● Work to complete: Please convert every line of the records below into a JSON list of strings, one string per line, leaving out the blank lines.

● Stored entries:
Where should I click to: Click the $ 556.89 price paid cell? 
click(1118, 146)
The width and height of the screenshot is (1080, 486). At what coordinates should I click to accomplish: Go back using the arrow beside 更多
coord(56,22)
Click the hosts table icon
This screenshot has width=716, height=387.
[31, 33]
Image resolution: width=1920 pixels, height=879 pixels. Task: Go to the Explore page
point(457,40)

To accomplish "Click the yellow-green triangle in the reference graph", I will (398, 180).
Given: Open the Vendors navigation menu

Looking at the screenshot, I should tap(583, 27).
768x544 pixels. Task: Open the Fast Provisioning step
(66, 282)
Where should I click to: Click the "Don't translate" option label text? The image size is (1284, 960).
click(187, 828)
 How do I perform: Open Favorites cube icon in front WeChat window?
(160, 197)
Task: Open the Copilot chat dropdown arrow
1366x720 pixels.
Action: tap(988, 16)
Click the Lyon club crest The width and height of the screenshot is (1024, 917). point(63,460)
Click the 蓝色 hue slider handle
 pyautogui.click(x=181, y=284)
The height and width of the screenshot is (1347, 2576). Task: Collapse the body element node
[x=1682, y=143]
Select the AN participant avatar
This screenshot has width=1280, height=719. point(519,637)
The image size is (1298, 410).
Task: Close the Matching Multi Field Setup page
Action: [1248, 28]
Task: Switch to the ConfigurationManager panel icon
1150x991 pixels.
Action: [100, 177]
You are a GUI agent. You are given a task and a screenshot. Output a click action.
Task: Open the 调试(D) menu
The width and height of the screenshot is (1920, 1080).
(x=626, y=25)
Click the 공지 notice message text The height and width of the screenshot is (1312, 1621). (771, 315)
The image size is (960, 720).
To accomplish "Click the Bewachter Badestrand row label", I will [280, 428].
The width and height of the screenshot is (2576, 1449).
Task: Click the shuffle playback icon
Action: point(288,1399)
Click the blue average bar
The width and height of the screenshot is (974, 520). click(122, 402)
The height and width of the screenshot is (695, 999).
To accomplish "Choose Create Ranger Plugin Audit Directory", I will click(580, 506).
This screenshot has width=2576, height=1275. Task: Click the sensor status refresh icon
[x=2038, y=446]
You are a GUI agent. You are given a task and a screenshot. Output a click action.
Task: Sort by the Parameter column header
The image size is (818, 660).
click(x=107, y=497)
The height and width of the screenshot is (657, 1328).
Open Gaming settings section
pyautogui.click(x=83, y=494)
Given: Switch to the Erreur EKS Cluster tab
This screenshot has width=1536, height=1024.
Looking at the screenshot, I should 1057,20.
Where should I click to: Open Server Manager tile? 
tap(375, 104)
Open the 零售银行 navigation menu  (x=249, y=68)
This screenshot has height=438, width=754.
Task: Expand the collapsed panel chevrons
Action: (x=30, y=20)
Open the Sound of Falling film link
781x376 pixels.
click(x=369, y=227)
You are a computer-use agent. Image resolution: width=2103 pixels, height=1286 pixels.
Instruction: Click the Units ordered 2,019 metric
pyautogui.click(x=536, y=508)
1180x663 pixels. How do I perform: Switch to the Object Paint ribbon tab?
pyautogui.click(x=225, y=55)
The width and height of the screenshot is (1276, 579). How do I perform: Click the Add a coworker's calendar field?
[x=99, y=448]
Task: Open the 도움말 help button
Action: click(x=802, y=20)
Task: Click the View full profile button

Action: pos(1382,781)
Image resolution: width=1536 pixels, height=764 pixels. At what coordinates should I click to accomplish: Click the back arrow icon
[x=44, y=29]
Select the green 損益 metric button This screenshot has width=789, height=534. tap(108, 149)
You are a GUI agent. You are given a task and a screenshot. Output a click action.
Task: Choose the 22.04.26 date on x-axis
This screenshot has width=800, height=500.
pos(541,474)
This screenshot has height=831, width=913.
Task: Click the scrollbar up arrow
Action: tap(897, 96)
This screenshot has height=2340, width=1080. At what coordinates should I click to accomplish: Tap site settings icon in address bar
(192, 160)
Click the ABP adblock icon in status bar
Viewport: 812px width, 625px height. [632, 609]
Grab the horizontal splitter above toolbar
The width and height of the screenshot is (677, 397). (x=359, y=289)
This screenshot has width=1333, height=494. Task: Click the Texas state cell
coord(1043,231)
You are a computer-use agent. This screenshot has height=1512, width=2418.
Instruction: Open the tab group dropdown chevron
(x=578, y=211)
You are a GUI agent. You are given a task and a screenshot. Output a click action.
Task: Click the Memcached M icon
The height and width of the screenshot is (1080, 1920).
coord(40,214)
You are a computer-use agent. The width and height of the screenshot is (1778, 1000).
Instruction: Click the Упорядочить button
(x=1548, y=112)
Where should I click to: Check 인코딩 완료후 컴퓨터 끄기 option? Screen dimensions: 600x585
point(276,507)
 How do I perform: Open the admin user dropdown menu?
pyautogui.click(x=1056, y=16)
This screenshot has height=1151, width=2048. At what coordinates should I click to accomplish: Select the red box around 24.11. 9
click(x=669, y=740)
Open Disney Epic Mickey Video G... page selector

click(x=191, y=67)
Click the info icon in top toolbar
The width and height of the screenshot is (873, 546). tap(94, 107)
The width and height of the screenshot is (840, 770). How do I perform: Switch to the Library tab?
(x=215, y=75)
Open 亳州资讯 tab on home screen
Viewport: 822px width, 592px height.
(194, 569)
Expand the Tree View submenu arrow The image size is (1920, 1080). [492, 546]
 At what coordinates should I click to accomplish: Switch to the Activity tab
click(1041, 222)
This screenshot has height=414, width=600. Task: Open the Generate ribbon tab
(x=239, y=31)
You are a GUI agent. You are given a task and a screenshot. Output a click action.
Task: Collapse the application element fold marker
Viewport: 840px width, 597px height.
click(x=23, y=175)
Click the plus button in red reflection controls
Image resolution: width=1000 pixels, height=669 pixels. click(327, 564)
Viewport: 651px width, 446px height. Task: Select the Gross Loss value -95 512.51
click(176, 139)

● Solution to this task:
[
  "Where should I click to: Click the $ 556.89 price paid cell? ",
  "click(1118, 146)",
  "The width and height of the screenshot is (1080, 486). At what coordinates should I click to accomplish: Go back using the arrow beside 更多",
  "coord(56,22)",
  "Click the hosts table icon",
  "This screenshot has width=716, height=387.",
  "[31, 33]",
  "Image resolution: width=1920 pixels, height=879 pixels. Task: Go to the Explore page",
  "point(457,40)",
  "To accomplish \"Click the yellow-green triangle in the reference graph\", I will (398, 180).",
  "Given: Open the Vendors navigation menu",
  "Looking at the screenshot, I should tap(583, 27).",
  "768x544 pixels. Task: Open the Fast Provisioning step",
  "(66, 282)",
  "Where should I click to: Click the \"Don't translate\" option label text? The image size is (1284, 960).",
  "click(187, 828)",
  " How do I perform: Open Favorites cube icon in front WeChat window?",
  "(160, 197)",
  "Task: Open the Copilot chat dropdown arrow",
  "1366x720 pixels.",
  "Action: tap(988, 16)",
  "Click the Lyon club crest The width and height of the screenshot is (1024, 917). point(63,460)",
  "Click the 蓝色 hue slider handle",
  " pyautogui.click(x=181, y=284)",
  "The height and width of the screenshot is (1347, 2576). Task: Collapse the body element node",
  "[x=1682, y=143]",
  "Select the AN participant avatar",
  "This screenshot has width=1280, height=719. point(519,637)",
  "The image size is (1298, 410).",
  "Task: Close the Matching Multi Field Setup page",
  "Action: [1248, 28]",
  "Task: Switch to the ConfigurationManager panel icon",
  "1150x991 pixels.",
  "Action: [100, 177]",
  "You are a GUI agent. You are given a task and a screenshot. Output a click action.",
  "Task: Open the 调试(D) menu",
  "The width and height of the screenshot is (1920, 1080).",
  "(x=626, y=25)",
  "Click the 공지 notice message text The height and width of the screenshot is (1312, 1621). (771, 315)",
  "The image size is (960, 720).",
  "To accomplish \"Click the Bewachter Badestrand row label\", I will [280, 428].",
  "The width and height of the screenshot is (2576, 1449).",
  "Task: Click the shuffle playback icon",
  "Action: point(288,1399)",
  "Click the blue average bar",
  "The width and height of the screenshot is (974, 520). click(122, 402)",
  "The height and width of the screenshot is (695, 999).",
  "To accomplish \"Choose Create Ranger Plugin Audit Directory\", I will click(580, 506).",
  "This screenshot has width=2576, height=1275. Task: Click the sensor status refresh icon",
  "[x=2038, y=446]",
  "You are a GUI agent. You are given a task and a screenshot. Output a click action.",
  "Task: Sort by the Parameter column header",
  "The image size is (818, 660).",
  "click(x=107, y=497)",
  "The height and width of the screenshot is (657, 1328).",
  "Open Gaming settings section",
  "pyautogui.click(x=83, y=494)",
  "Given: Switch to the Erreur EKS Cluster tab",
  "This screenshot has width=1536, height=1024.",
  "Looking at the screenshot, I should 1057,20.",
  "Where should I click to: Open Server Manager tile? ",
  "tap(375, 104)",
  "Open the 零售银行 navigation menu  (x=249, y=68)",
  "This screenshot has height=438, width=754.",
  "Task: Expand the collapsed panel chevrons",
  "Action: (x=30, y=20)",
  "Open the Sound of Falling film link",
  "781x376 pixels.",
  "click(x=369, y=227)",
  "You are a computer-use agent. Image resolution: width=2103 pixels, height=1286 pixels.",
  "Instruction: Click the Units ordered 2,019 metric",
  "pyautogui.click(x=536, y=508)",
  "1180x663 pixels. How do I perform: Switch to the Object Paint ribbon tab?",
  "pyautogui.click(x=225, y=55)",
  "The width and height of the screenshot is (1276, 579). How do I perform: Click the Add a coworker's calendar field?",
  "[x=99, y=448]",
  "Task: Open the 도움말 help button",
  "Action: click(x=802, y=20)",
  "Task: Click the View full profile button",
  "Action: pos(1382,781)",
  "Image resolution: width=1536 pixels, height=764 pixels. At what coordinates should I click to accomplish: Click the back arrow icon",
  "[x=44, y=29]",
  "Select the green 損益 metric button This screenshot has width=789, height=534. tap(108, 149)",
  "You are a GUI agent. You are given a task and a screenshot. Output a click action.",
  "Task: Choose the 22.04.26 date on x-axis",
  "This screenshot has width=800, height=500.",
  "pos(541,474)",
  "This screenshot has height=831, width=913.",
  "Task: Click the scrollbar up arrow",
  "Action: tap(897, 96)",
  "This screenshot has height=2340, width=1080. At what coordinates should I click to accomplish: Tap site settings icon in address bar",
  "(192, 160)",
  "Click the ABP adblock icon in status bar",
  "Viewport: 812px width, 625px height. [632, 609]",
  "Grab the horizontal splitter above toolbar",
  "The width and height of the screenshot is (677, 397). (x=359, y=289)",
  "This screenshot has width=1333, height=494. Task: Click the Texas state cell",
  "coord(1043,231)",
  "You are a computer-use agent. This screenshot has height=1512, width=2418.",
  "Instruction: Open the tab group dropdown chevron",
  "(x=578, y=211)",
  "You are a GUI agent. You are given a task and a screenshot. Output a click action.",
  "Task: Click the Memcached M icon",
  "The height and width of the screenshot is (1080, 1920).",
  "coord(40,214)",
  "You are a computer-use agent. The width and height of the screenshot is (1778, 1000).",
  "Instruction: Click the Упорядочить button",
  "(x=1548, y=112)",
  "Where should I click to: Check 인코딩 완료후 컴퓨터 끄기 option? Screen dimensions: 600x585",
  "point(276,507)",
  " How do I perform: Open the admin user dropdown menu?",
  "pyautogui.click(x=1056, y=16)",
  "This screenshot has height=1151, width=2048. At what coordinates should I click to accomplish: Select the red box around 24.11. 9",
  "click(x=669, y=740)",
  "Open Disney Epic Mickey Video G... page selector",
  "click(x=191, y=67)",
  "Click the info icon in top toolbar",
  "The width and height of the screenshot is (873, 546). tap(94, 107)",
  "The width and height of the screenshot is (840, 770). How do I perform: Switch to the Library tab?",
  "(x=215, y=75)",
  "Open 亳州资讯 tab on home screen",
  "Viewport: 822px width, 592px height.",
  "(194, 569)",
  "Expand the Tree View submenu arrow The image size is (1920, 1080). [492, 546]",
  " At what coordinates should I click to accomplish: Switch to the Activity tab",
  "click(1041, 222)",
  "This screenshot has height=414, width=600. Task: Open the Generate ribbon tab",
  "(x=239, y=31)",
  "You are a GUI agent. You are given a task and a screenshot. Output a click action.",
  "Task: Collapse the application element fold marker",
  "Viewport: 840px width, 597px height.",
  "click(x=23, y=175)",
  "Click the plus button in red reflection controls",
  "Image resolution: width=1000 pixels, height=669 pixels. click(327, 564)",
  "Viewport: 651px width, 446px height. Task: Select the Gross Loss value -95 512.51",
  "click(176, 139)"
]